問題解決のためには、専門分野を超えて協働する必要性があり、そのためのコミュニケーションデザインが必要となります。
社会問題に科学技術でコミットする
先進国が抱える問題に高齢化社会の到来がある。「老い」は、老いたものにしか分からないことかもしれません。そんな高齢化社会には、食事介助という問題もあります。虚弱な高齢者の食事介助の現状は、介助する側にとっての負担、介助される側にとっては自立した食事が保たれず、食事の時間は両者にとって楽しい時間ではありません。この状況を分析して、科学技術で補完するひとつの事例として、人生のための食事プロジェクト:食事介助ロボット(Bestic)を使った研究が紹介されました。
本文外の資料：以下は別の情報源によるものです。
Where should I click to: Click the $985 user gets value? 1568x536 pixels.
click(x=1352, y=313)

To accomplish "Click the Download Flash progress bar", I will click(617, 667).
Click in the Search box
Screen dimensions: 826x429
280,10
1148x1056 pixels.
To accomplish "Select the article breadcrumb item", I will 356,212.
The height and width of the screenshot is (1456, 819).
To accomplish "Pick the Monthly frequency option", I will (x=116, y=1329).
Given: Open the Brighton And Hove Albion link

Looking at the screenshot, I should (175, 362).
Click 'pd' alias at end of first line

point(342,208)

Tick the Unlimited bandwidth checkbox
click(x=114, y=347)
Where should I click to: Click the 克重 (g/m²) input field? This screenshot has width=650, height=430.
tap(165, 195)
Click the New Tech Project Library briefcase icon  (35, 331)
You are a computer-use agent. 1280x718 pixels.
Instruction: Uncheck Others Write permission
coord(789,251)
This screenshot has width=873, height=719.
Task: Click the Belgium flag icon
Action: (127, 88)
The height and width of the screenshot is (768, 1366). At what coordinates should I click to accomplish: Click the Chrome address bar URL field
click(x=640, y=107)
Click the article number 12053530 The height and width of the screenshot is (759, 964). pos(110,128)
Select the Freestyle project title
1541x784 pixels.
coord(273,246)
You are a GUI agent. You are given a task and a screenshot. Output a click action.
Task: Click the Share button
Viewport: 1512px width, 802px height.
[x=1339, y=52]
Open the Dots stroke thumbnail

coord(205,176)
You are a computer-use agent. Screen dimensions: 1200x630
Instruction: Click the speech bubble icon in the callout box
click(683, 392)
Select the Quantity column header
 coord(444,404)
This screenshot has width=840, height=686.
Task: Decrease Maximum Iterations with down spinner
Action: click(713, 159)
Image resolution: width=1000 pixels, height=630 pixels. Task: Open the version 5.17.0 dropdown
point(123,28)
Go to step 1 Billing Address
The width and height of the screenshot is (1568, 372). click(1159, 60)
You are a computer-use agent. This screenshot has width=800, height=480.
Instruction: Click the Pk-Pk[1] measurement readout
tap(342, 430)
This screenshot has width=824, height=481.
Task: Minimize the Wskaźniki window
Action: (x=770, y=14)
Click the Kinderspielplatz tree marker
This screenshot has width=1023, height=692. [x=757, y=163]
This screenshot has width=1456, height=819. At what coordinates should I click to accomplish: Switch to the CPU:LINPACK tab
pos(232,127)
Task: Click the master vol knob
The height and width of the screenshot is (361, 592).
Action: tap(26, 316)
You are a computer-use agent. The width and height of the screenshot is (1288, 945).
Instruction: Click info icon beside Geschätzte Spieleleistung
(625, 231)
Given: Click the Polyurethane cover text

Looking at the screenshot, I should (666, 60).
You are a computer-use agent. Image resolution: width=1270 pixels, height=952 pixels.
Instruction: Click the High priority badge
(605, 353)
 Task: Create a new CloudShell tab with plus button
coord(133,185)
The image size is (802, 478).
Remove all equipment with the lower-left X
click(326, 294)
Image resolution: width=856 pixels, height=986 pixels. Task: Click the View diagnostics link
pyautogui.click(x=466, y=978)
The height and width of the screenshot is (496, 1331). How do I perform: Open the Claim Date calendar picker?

ただし、テクノロジー&サービスだけでは越えられない、コミュニケーションのジレンマ(わかり合えなさ)があると西條先生は指摘します。やはり、最後は「で、どうする?」で締めくくられるわけです。
「で、どうする?」という大きな問いに対する答えに、1歩でも近づけるよう考え、行動しなければと襟を正す思いで受講しました。西條先生、ありがとうございました。
なお、講義後のワークショップでは、食事介助ロボットの在り方について考えました。私はロボットに介助された食事とは、ロボットだけに任され独り寂しく食事をする高齢者の姿を想像していましたが、高齢者が他の家族と同様に自立的に食事をする製造元のイメージビデオを見て、食事介助が単に物理的な介助の範囲にとどまらず、コミュニケーションの空間をデザインする機能もあるのだということが分かり、自分の視野の狭さに気付かされました。